_Texte de la page_
The Boat
Plus que tout autre cadre, la mer constitue le dernier bastion pour les aventuriers, les explorateurs et les amoureux de la nature. Territoire d’évasion et de solitude, elle est encore l’objet de nombreux mystères. Disparitions inopportunes de navires, phénomènes météorologiques étranges, créatures des profondeurs… Au fil des siècles, divers témoignages se sont montrés déroutants, notamment en ce qui concerne les navires-fantômes. Le cinéma de genre est particulièrement friand d’une telle thématique pour exploiter son caractère paranormal. En l’occurrence, The Boat se propose de revisiter le sujet, mais pas forcément de la manière à laquelle on y songe de prime abord.
À l’instar de ce qui s’ensuit, l’entame se veut d’une grande circonspection. Ici, l’économie de moyens cède la place à une épure drastique en matière d’échanges et de dialogues. Et pour cause ! Le film met en scène un unique acteur. L’on devine alors un budget limité, mais surtout une approche assez risquée. Joe Azzopardi doit porter l’histoire du début à la fin sans aucun soutien, du moins humain. En règle générale, une telle approche convainc immédiatement ou fait s’enchaîner les frasques inutiles pour plonger le spectateur dans un marasme inextricable. Avec The Boat, le résultat est un peu plus nuancé.

_Actions requises_
1. Traduisez en anglais la phrase suivante, tirée de la critique du film The Boat : « Le film met en scène un unique acteur. »
2. Renommez « Click » en « Select » dans toutes les lignes de données ci-dessous. Reproduisez-les sans aucune autre modification et omettez les images.

_Données fournies_
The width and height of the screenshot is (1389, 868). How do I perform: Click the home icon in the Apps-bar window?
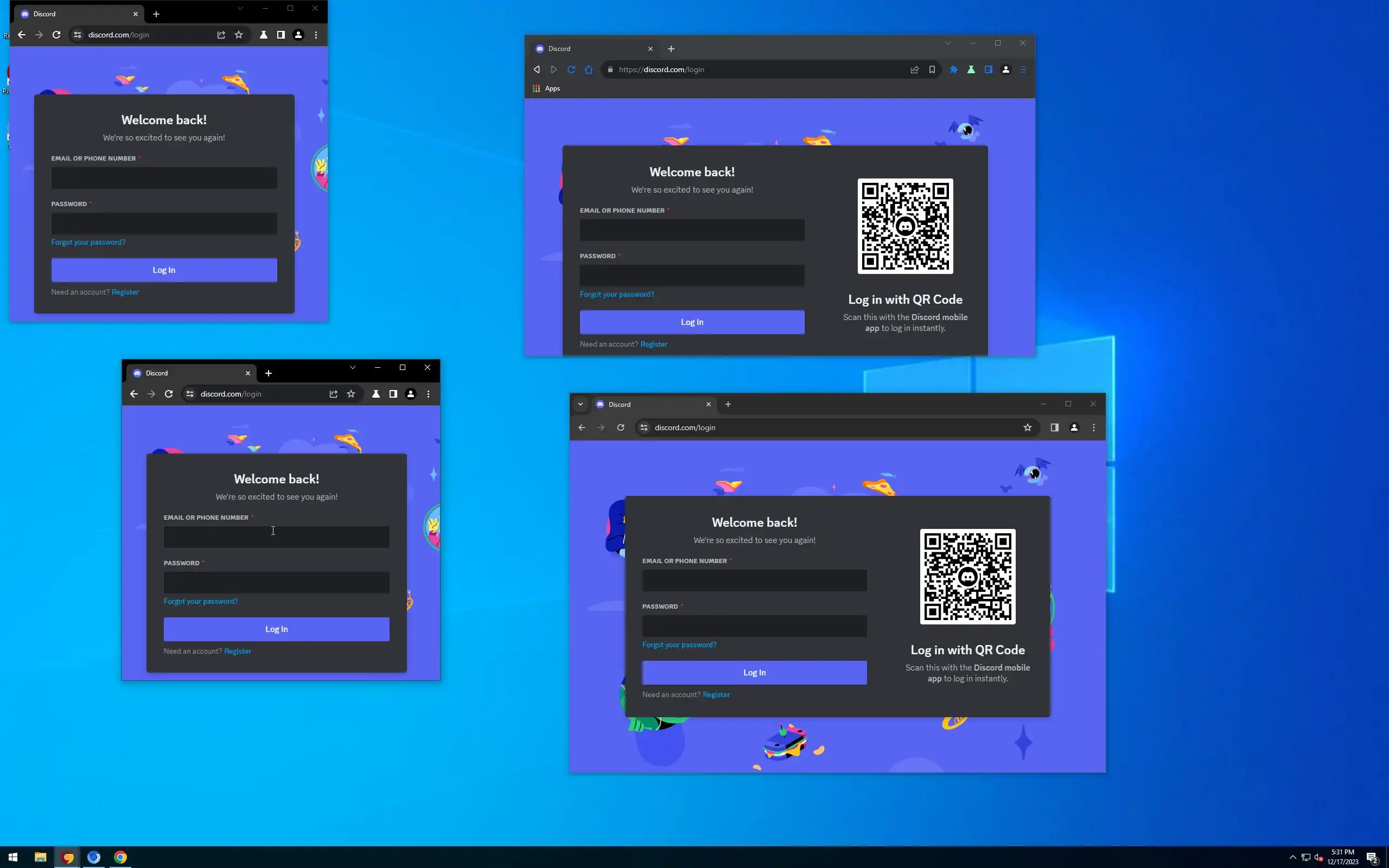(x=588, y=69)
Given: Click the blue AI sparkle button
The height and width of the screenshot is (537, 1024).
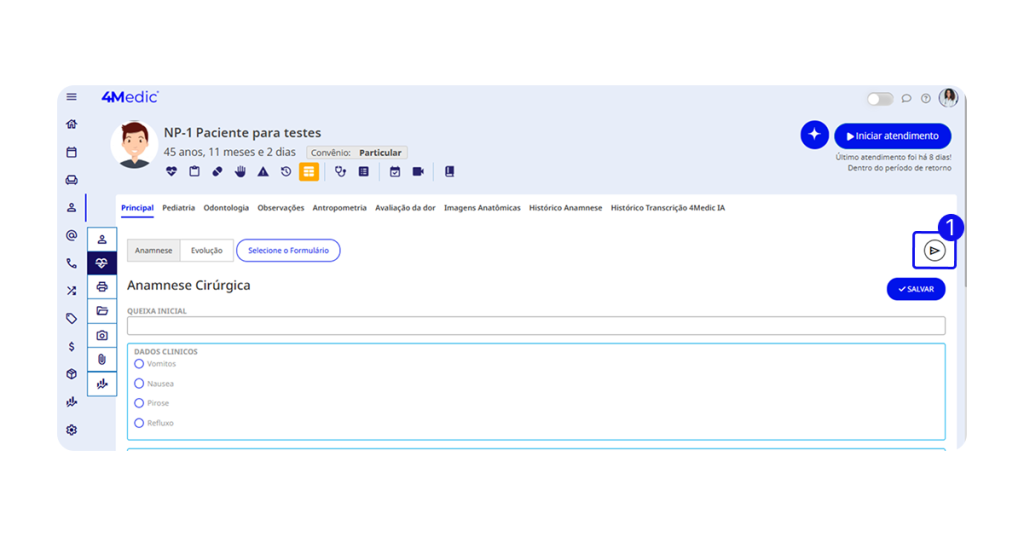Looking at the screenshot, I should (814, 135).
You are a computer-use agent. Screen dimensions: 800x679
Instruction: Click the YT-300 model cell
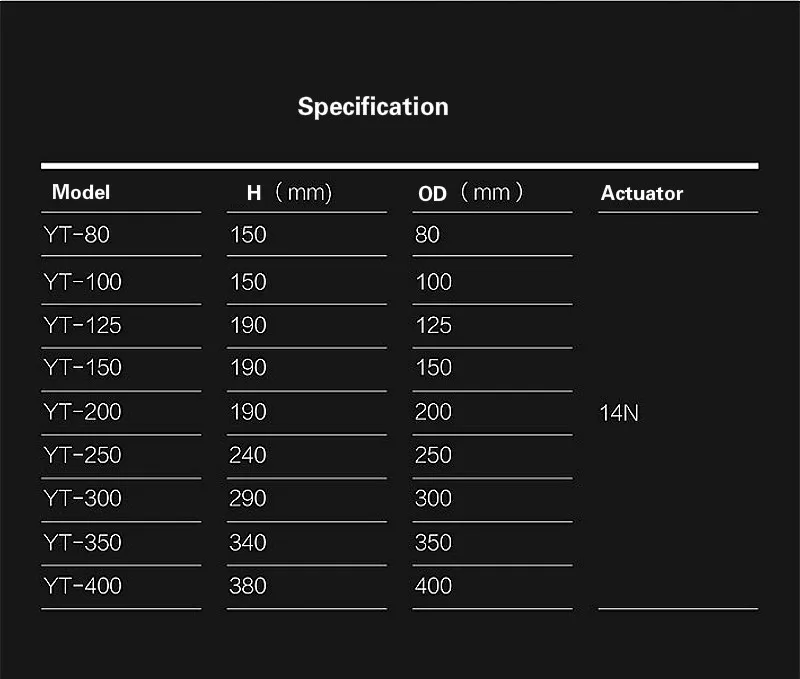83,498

_Résultats finaux_
1. The film features a single actor.

2.
The width and height of the screenshot is (1389, 868). How do I perform: Select the home icon in the Apps-bar window?
(x=588, y=69)
Given: Select the blue AI sparkle button
The height and width of the screenshot is (537, 1024).
Looking at the screenshot, I should (814, 135).
You are a computer-use agent. Screen dimensions: 800x679
Instruction: Select the YT-300 model cell
83,498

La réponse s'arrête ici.